Alexander Morou
Sponsor
Greetings,
Just curious if anyone here is interested in the silly research I've been doing lately.
The past year or so, I've been struggling on and off with creating a very basic lexical analysis state-machine generator. A while back I thought up something that I thought was close: a radix tree, to represent non-flexible state systems (such as keywords, operators, and so on, they don't repeat and have no optional elements).
The radix tree approach is far simpler than the final result. State->State transitions, by themselves, aren't very difficult, but the issue I kept running into was the need to properly express the problem, I think the reason I failed so many times was I didn't fully understand it. What I came up with is fairly straight forward. I start out with each expression group, unify each expression with each other, ignoring at first the overlaps, on each expression I concatenate each element, bearing mind the Kleene operators and flagging/clearing the edges as necessary based upon the next element. Here's where I usually screwed up: I kept thinking it was just going to work, but in thinking about what I have here, at this point, I have multiple expressions that potentially overlap. I realized this and tried, multiple times, to write a unification algorithm, but the thing I kept messing up was trying to do it all in the same state.
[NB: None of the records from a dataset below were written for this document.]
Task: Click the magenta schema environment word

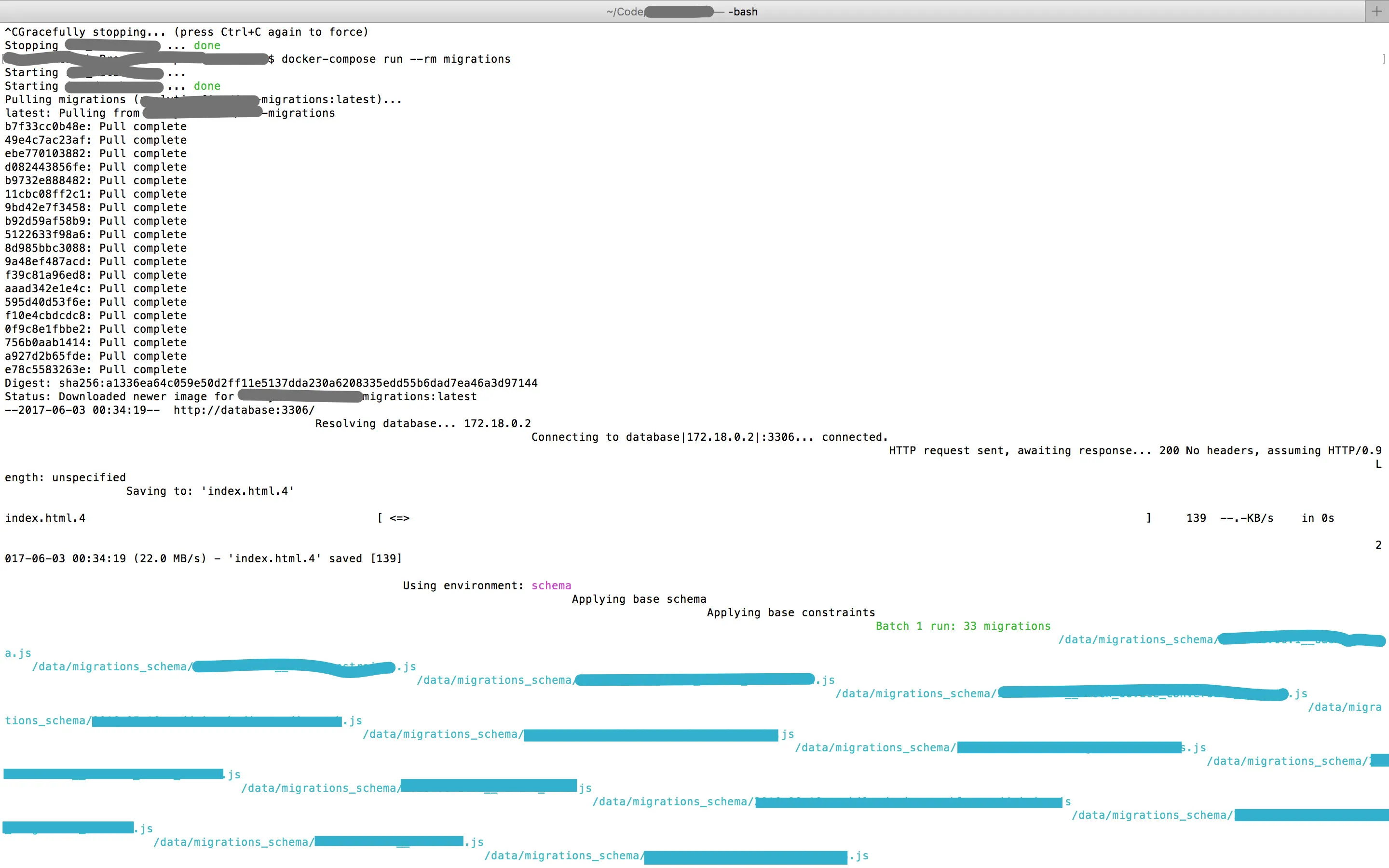Action: tap(551, 585)
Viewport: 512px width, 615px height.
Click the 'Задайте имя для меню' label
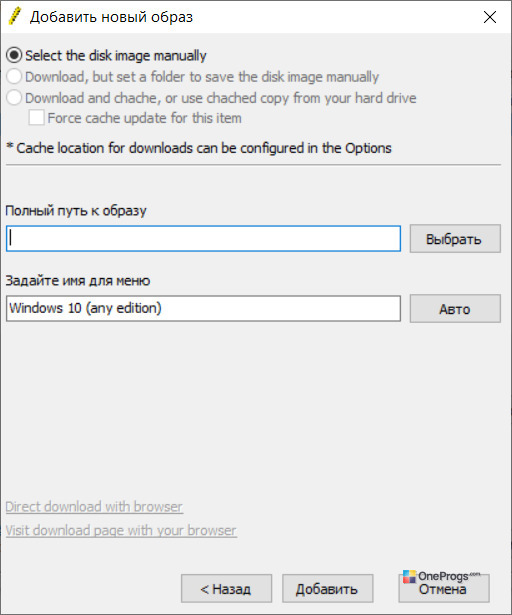[x=78, y=281]
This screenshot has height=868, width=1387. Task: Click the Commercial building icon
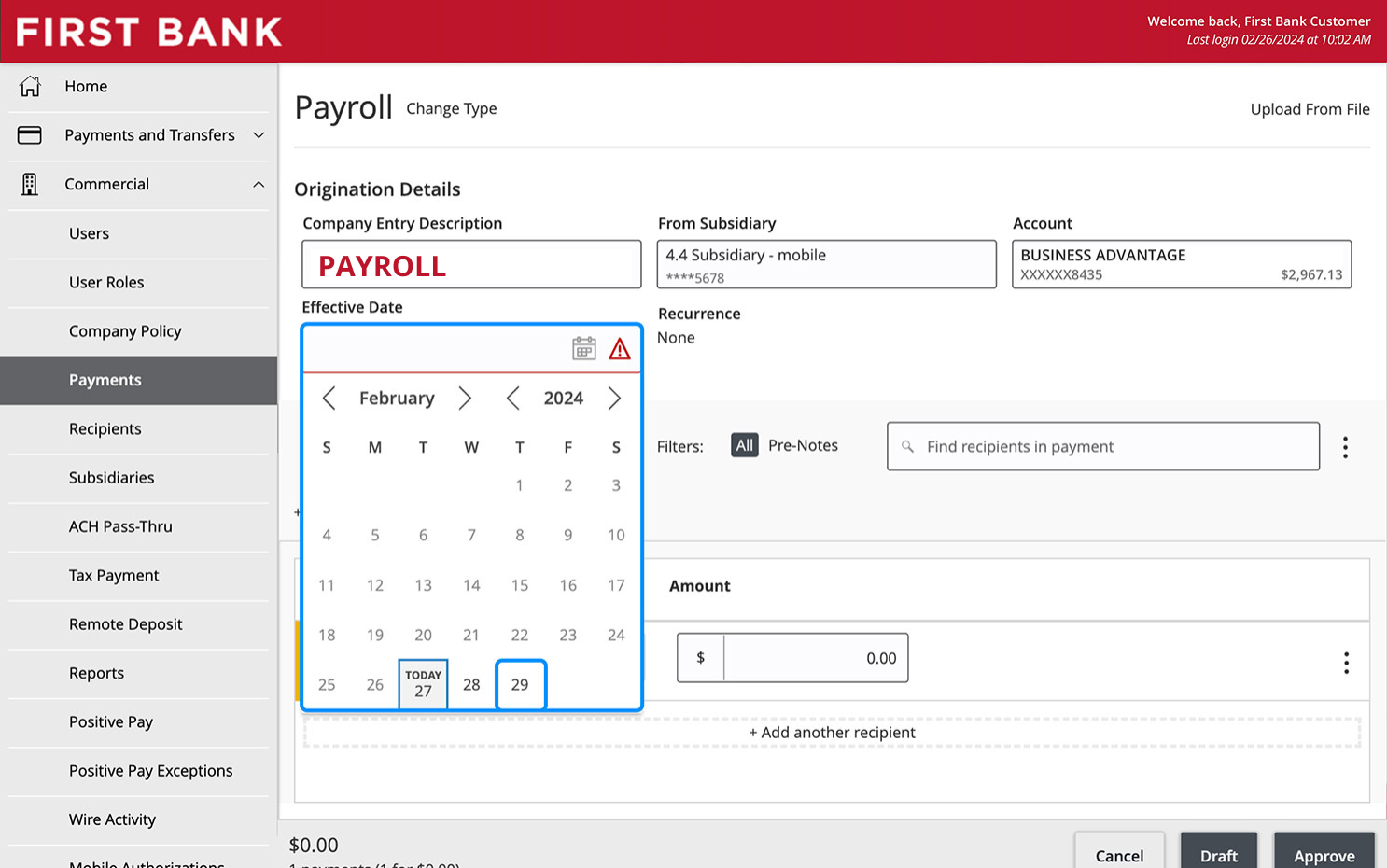tap(30, 184)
The issue lied in the fact that in order to do it properly and efficiently, I needed a clean slate, a completely new instance of the state with no transitions to foul things up. It was only later that I found the working solution, and later still that I realized: it's the standard concept of NFA->DFA conversion.
So then I thought, after finally getting it, I would take it further. I noticed a lot of redundancy in the generated code, so I knew pretty well how to handle the simplification process: any two states with equal sets of transition elements, are equivalent to one another. Therefore: for every point of duplication, remove the duplicate and place the 'master' (first) non-duplicate, and update the state->state transitions to move to the master state.
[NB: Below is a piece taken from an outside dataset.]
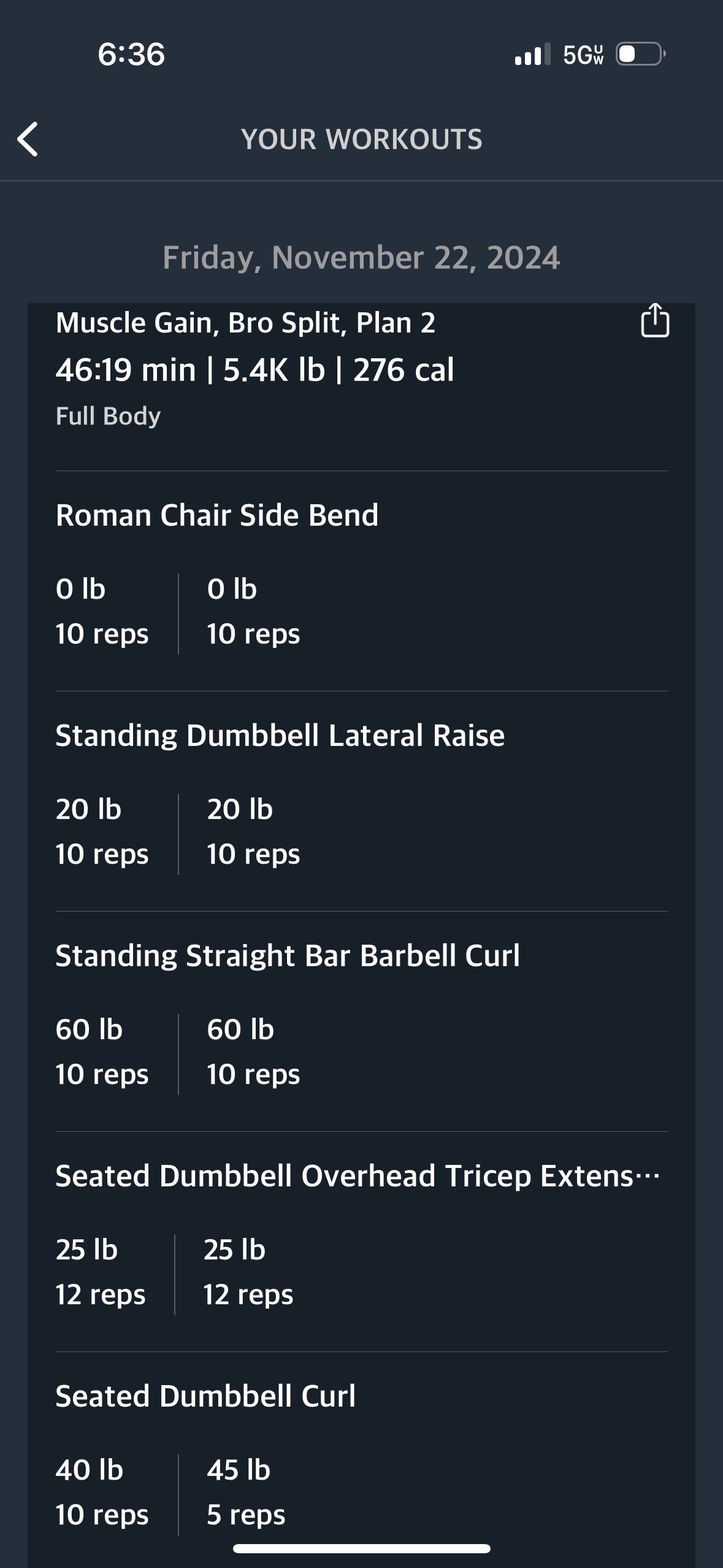The height and width of the screenshot is (1568, 723).
Task: Tap the 45 lb Seated Dumbbell Curl set
Action: (245, 1491)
I thought further, and realized, using an example to simplify this: C (B | AB)
For every terminal edge, match those which have equal incoming transitions, and replace those as necessary using the above method. This basically means that the above set, CB or CAB, have the same ending-state value.
The second rule of reduction helped in reducing complex state-sets from roughly 460 states to 230, half the original working set. The only issue with it is now I need a sub-state value to represent the point of origin to maintain the determinism of the result (ie. if you're parsing a keyword, which keyword was evaluated, because 'ascending' and 'descending' end on the same state, and share the 8 states in 'scending').
So the question: Anyone here have any idea on how to reduce further?
The thing already reduces the machines further than I could possibly do (efficiently) by hand.
If anyone's interested in the code that it produces, PM me or post a reply. This project will be used to bootstrap the next version of OILexer (Objectified Intermediate Language, Lexical Analysis Generator).
Just curious if anyone here is interested in the silly research I've been doing lately.
The past year or so, I've been struggling on and off with creating a very basic lexical analysis state-machine generator. A while back I thought up something that I thought was close: a radix tree, to represent non-flexible state systems (such as keywords, operators, and so on, they don't repeat and have no optional elements).
The radix tree approach is far simpler than the final result. State->State transitions, by themselves, aren't very difficult, but the issue I kept running into was the need to properly express the problem, I think the reason I failed so many times was I didn't fully understand it. What I came up with is fairly straight forward. I start out with each expression group, unify each expression with each other, ignoring at first the overlaps, on each expression I concatenate each element, bearing mind the Kleene operators and flagging/clearing the edges as necessary based upon the next element. Here's where I usually screwed up: I kept thinking it was just going to work, but in thinking about what I have here, at this point, I have multiple expressions that potentially overlap. I realized this and tried, multiple times, to write a unification algorithm, but the thing I kept messing up was trying to do it all in the same state.
The issue lied in the fact that in order to do it properly and efficiently, I needed a clean slate, a completely new instance of the state with no transitions to foul things up. It was only later that I found the working solution, and later still that I realized: it's the standard concept of NFA->DFA conversion.
So then I thought, after finally getting it, I would take it further. I noticed a lot of redundancy in the generated code, so I knew pretty well how to handle the simplification process: any two states with equal sets of transition elements, are equivalent to one another. Therefore: for every point of duplication, remove the duplicate and place the 'master' (first) non-duplicate, and update the state->state transitions to move to the master state.
I thought further, and realized, using an example to simplify this: C (B | AB)
For every terminal edge, match those which have equal incoming transitions, and replace those as necessary using the above method. This basically means that the above set, CB or CAB, have the same ending-state value.
The second rule of reduction helped in reducing complex state-sets from roughly 460 states to 230, half the original working set. The only issue with it is now I need a sub-state value to represent the point of origin to maintain the determinism of the result (ie. if you're parsing a keyword, which keyword was evaluated, because 'ascending' and 'descending' end on the same state, and share the 8 states in 'scending').
So the question: Anyone here have any idea on how to reduce further?
The thing already reduces the machines further than I could possibly do (efficiently) by hand.
If anyone's interested in the code that it produces, PM me or post a reply. This project will be used to bootstrap the next version of OILexer (Objectified Intermediate Language, Lexical Analysis Generator).